## START MATERIAL

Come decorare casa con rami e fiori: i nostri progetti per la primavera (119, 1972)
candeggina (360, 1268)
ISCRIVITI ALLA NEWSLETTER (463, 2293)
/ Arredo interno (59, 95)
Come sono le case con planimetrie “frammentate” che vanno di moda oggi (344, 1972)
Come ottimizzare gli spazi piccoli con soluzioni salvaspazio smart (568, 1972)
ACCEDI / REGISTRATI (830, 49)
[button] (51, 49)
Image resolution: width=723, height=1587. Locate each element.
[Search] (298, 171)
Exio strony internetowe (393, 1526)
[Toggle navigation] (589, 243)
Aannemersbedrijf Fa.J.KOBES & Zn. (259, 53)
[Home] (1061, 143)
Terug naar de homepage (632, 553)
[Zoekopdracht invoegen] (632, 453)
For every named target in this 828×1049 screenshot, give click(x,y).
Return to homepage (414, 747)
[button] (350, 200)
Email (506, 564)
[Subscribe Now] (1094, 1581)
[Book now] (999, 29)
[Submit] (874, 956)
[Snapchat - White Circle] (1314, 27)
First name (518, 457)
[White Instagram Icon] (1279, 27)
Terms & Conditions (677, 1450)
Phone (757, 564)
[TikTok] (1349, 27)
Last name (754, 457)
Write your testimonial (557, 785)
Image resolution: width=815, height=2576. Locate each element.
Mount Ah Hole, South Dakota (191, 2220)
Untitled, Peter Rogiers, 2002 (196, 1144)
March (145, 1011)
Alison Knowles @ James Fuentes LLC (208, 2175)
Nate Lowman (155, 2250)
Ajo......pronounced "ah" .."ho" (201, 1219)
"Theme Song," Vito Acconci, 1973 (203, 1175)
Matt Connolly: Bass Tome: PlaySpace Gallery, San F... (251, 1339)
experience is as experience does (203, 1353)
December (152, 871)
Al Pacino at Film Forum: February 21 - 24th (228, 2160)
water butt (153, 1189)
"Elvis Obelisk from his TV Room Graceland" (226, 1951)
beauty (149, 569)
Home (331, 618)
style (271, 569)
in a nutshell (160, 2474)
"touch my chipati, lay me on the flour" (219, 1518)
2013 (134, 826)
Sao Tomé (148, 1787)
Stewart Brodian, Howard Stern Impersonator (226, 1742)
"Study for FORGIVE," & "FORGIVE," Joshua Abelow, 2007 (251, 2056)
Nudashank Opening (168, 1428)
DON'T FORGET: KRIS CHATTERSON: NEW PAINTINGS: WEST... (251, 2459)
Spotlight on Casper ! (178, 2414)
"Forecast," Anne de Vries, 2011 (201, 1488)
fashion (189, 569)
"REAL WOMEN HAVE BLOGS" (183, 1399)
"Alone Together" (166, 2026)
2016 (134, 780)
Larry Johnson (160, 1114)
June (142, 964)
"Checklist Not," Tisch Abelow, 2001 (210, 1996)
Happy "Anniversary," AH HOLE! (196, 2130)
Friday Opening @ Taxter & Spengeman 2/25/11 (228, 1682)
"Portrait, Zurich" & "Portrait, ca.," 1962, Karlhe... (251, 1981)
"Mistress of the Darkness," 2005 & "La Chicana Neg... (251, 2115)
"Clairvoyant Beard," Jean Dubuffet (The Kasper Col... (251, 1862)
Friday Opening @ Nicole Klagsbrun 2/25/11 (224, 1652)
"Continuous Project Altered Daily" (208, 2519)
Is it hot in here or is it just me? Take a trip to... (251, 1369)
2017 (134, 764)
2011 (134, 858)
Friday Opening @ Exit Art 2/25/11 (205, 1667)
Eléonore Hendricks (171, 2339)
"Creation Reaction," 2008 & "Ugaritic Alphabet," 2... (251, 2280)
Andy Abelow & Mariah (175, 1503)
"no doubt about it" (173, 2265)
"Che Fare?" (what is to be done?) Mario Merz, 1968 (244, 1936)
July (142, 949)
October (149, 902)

## END MATERIAL

▸ **REQUIRED TASK**: Reproduce every one of the entries above verbatim, line for line, without altering any character.

▸ **SOLUTION FOR THIS EXERCISE**:
Come decorare casa con rami e fiori: i nostri progetti per la primavera (119, 1972)
candeggina (360, 1268)
ISCRIVITI ALLA NEWSLETTER (463, 2293)
/ Arredo interno (59, 95)
Come sono le case con planimetrie “frammentate” che vanno di moda oggi (344, 1972)
Come ottimizzare gli spazi piccoli con soluzioni salvaspazio smart (568, 1972)
ACCEDI / REGISTRATI (830, 49)
[button] (51, 49)
Image resolution: width=723, height=1587. Locate each element.
[Search] (298, 171)
Exio strony internetowe (393, 1526)
[Toggle navigation] (589, 243)
Aannemersbedrijf Fa.J.KOBES & Zn. (259, 53)
[Home] (1061, 143)
Terug naar de homepage (632, 553)
[Zoekopdracht invoegen] (632, 453)
For every named target in this 828×1049 screenshot, give click(x,y).
Return to homepage (414, 747)
[button] (350, 200)
Email (506, 564)
[Subscribe Now] (1094, 1581)
[Book now] (999, 29)
[Submit] (874, 956)
[Snapchat - White Circle] (1314, 27)
First name (518, 457)
[White Instagram Icon] (1279, 27)
Terms & Conditions (677, 1450)
Phone (757, 564)
[TikTok] (1349, 27)
Last name (754, 457)
Write your testimonial (557, 785)
Image resolution: width=815, height=2576. Locate each element.
Mount Ah Hole, South Dakota (191, 2220)
Untitled, Peter Rogiers, 2002 (196, 1144)
March (145, 1011)
Alison Knowles @ James Fuentes LLC (208, 2175)
Nate Lowman (155, 2250)
Ajo......pronounced "ah" .."ho" (201, 1219)
"Theme Song," Vito Acconci, 1973 (203, 1175)
Matt Connolly: Bass Tome: PlaySpace Gallery, San F... (251, 1339)
experience is as experience does (203, 1353)
December (152, 871)
Al Pacino at Film Forum: February 21 - 24th (228, 2160)
water butt (153, 1189)
"Elvis Obelisk from his TV Room Graceland" (226, 1951)
beauty (149, 569)
Home (331, 618)
style (271, 569)
in a nutshell (160, 2474)
"touch my chipati, lay me on the flour" (219, 1518)
2013 (134, 826)
Sao Tomé (148, 1787)
Stewart Brodian, Howard Stern Impersonator (226, 1742)
"Study for FORGIVE," & "FORGIVE," Joshua Abelow, 2007 (251, 2056)
Nudashank Opening (168, 1428)
DON'T FORGET: KRIS CHATTERSON: NEW PAINTINGS: WEST... (251, 2459)
Spotlight on Casper ! (178, 2414)
"Forecast," Anne de Vries, 2011 (201, 1488)
fashion (189, 569)
"REAL WOMEN HAVE BLOGS" (183, 1399)
"Alone Together" (166, 2026)
2016 (134, 780)
Larry Johnson (160, 1114)
June (142, 964)
"Checklist Not," Tisch Abelow, 2001 (210, 1996)
Happy "Anniversary," AH HOLE! (196, 2130)
Friday Opening @ Taxter & Spengeman 2/25/11 (228, 1682)
"Portrait, Zurich" & "Portrait, ca.," 1962, Karlhe... (251, 1981)
"Mistress of the Darkness," 2005 & "La Chicana Neg... (251, 2115)
"Clairvoyant Beard," Jean Dubuffet (The Kasper Col... (251, 1862)
Friday Opening @ Nicole Klagsbrun 2/25/11 (224, 1652)
"Continuous Project Altered Daily" (208, 2519)
Is it hot in here or is it just me? Take a trip to... (251, 1369)
2017 (134, 764)
2011 (134, 858)
Friday Opening @ Exit Art 2/25/11 (205, 1667)
Eléonore Hendricks (171, 2339)
"Creation Reaction," 2008 & "Ugaritic Alphabet," 2... (251, 2280)
Andy Abelow & Mariah (175, 1503)
"no doubt about it" (173, 2265)
"Che Fare?" (what is to be done?) Mario Merz, 1968 (244, 1936)
July (142, 949)
October (149, 902)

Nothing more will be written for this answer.